Um petroleiro foi atingido por um projétil no Estreito de Ormuz em 26 ou 27 de agosto de 2026, em mais um ataque na rota entre o Irã e Omã. A passagem registra recentemente apenas cinco navios de carga por dia, ante uma média de 15, e normalmente responde por 20% do petróleo mundial. O ataque é o mais recente de uma série de incidentes na rota em meio às tensões regionais.
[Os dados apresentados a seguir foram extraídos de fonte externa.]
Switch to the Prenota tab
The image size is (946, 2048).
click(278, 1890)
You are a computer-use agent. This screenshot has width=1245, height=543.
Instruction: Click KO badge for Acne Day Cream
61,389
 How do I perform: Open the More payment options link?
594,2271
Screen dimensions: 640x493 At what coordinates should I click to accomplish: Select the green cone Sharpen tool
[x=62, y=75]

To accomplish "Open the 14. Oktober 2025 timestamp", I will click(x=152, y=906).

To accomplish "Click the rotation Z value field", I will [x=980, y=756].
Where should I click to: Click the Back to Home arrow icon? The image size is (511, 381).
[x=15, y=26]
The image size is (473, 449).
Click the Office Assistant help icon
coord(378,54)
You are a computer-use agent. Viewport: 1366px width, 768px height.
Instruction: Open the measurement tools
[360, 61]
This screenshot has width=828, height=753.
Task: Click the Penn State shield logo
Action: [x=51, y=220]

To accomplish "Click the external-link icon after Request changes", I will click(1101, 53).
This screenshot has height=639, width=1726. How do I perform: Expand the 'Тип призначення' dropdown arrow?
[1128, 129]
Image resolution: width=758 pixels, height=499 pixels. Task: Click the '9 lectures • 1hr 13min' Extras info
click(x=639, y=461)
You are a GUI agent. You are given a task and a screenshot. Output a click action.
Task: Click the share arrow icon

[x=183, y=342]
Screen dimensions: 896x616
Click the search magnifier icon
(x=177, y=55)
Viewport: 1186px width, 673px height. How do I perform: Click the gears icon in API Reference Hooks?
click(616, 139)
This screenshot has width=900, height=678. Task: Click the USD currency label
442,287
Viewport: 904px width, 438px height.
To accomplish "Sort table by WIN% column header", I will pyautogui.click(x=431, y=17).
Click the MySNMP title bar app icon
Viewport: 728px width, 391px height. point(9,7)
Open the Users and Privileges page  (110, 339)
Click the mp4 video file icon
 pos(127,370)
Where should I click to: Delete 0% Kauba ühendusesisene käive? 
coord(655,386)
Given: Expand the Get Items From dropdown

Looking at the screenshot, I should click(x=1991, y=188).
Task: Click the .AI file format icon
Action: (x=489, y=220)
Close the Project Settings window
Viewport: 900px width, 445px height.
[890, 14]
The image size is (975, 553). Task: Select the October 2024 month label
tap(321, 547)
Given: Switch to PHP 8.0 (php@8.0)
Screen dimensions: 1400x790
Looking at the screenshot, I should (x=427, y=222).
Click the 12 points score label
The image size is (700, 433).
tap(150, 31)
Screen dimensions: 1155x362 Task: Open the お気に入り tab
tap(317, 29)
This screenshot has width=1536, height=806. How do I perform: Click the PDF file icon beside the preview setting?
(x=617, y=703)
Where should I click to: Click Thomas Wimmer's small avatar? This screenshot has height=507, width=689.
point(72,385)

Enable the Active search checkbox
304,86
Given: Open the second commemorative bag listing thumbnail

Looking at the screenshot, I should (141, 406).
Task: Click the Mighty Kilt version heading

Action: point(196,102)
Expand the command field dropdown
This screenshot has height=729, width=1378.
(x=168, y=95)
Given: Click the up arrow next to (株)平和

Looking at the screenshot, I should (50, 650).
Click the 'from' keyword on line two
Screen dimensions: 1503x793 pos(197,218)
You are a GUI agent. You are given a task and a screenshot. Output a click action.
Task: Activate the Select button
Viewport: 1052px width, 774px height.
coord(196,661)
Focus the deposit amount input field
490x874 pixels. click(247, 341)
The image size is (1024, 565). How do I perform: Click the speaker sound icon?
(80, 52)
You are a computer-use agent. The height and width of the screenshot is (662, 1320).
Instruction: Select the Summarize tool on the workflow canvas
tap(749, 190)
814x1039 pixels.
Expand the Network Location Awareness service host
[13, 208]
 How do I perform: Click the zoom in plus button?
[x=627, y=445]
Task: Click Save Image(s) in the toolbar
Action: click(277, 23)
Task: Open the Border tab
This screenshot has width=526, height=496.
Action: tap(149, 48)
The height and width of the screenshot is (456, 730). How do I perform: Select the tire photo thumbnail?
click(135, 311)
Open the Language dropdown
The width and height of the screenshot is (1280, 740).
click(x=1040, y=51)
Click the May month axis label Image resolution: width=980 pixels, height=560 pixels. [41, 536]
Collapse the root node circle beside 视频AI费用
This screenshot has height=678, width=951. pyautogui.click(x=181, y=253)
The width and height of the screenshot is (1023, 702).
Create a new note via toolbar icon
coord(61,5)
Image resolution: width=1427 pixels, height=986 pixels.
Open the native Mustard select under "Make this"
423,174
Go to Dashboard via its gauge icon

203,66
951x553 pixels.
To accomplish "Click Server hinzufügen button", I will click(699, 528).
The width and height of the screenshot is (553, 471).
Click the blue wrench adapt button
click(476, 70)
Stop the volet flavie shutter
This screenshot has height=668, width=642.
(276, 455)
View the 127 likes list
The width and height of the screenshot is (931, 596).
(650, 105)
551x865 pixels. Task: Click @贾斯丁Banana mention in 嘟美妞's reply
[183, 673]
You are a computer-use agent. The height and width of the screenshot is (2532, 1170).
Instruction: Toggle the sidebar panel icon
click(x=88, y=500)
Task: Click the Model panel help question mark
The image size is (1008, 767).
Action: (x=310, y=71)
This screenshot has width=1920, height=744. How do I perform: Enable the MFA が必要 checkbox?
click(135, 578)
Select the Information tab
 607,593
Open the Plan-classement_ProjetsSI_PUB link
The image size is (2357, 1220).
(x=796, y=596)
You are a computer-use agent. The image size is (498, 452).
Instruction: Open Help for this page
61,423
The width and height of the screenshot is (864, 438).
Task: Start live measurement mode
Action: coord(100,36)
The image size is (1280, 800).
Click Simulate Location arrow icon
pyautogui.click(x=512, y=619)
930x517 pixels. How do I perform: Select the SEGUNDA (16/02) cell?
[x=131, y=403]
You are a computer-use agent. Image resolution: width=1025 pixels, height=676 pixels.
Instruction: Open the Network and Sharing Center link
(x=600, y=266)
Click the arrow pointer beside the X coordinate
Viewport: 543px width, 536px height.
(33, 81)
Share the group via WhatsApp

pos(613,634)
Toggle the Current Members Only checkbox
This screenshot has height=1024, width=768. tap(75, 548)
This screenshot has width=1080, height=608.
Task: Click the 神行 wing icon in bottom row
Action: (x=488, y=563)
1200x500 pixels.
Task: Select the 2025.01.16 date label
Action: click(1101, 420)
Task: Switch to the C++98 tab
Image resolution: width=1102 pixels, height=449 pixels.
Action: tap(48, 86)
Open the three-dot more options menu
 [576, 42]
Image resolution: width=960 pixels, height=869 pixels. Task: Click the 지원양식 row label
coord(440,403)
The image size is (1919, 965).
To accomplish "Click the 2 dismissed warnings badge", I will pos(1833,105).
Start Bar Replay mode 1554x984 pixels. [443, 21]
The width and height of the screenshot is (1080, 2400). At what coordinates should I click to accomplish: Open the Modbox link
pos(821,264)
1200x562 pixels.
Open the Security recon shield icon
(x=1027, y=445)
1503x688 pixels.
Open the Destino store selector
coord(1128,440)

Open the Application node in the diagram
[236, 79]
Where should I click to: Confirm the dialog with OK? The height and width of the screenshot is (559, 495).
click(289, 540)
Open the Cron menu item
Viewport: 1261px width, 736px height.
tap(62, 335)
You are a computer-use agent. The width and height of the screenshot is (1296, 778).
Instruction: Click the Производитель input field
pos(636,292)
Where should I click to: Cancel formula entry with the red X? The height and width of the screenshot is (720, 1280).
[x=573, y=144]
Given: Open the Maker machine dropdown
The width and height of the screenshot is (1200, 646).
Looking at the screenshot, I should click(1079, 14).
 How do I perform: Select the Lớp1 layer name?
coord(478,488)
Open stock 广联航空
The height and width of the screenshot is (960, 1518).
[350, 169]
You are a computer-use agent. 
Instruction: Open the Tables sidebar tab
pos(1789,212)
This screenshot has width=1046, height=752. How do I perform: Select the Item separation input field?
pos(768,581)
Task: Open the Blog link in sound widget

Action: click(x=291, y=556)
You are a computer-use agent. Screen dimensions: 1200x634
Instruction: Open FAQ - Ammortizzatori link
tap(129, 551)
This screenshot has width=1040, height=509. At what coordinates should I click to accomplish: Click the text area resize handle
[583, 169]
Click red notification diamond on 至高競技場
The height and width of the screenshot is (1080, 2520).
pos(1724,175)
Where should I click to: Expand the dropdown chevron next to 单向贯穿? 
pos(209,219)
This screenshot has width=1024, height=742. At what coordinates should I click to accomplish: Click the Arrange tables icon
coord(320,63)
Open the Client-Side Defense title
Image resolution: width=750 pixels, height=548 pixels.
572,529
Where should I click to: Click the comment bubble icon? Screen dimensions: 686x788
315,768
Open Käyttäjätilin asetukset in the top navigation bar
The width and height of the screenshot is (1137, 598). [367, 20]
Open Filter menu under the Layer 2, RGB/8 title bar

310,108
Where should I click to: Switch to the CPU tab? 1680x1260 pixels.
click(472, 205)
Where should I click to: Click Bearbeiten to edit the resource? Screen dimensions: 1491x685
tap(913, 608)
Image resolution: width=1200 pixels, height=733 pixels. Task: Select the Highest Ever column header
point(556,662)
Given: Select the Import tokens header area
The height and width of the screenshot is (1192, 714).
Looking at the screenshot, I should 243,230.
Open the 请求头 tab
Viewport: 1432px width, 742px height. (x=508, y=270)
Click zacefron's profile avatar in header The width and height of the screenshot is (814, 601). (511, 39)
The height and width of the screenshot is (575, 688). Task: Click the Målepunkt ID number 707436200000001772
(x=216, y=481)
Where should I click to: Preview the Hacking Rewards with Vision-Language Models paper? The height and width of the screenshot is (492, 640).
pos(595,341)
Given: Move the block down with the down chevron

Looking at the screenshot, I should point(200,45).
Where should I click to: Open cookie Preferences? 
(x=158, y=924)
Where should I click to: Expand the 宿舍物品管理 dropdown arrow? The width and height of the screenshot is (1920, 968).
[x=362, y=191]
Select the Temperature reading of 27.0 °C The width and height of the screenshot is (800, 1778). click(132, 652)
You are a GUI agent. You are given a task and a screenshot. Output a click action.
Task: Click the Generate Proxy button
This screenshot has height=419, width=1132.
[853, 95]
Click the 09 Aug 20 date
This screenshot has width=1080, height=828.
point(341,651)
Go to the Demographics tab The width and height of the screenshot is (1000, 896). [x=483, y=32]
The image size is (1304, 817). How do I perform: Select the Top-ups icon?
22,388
O UKMTO, órgão britânico de segurança marítima, e rastreadores marítimos confirmam o tráfego reduzido. Um dos navios atingidos, um Aframax de bandeira liberiana que carregava combustível de aviação, chegou ao porto de Fujairah com danos no motor. Fujairah, nos Emirados Árabes Unidos, concentra o abastecimento de combustível para navios que cruzam a região.
Esses ataques ocorrem em meio à crise de 2026 no estreito, ligada a tensões com o Irã, a acordos provisórios de navegação frágeis e a avisos iranianos sobre rotas não autorizadas. O fluxo global de petróleo segue volátil, segundo o monitoramento marítimo. Os prêmios de seguro de navegação no estreito também são ponto de atenção para o custo do transporte de petróleo.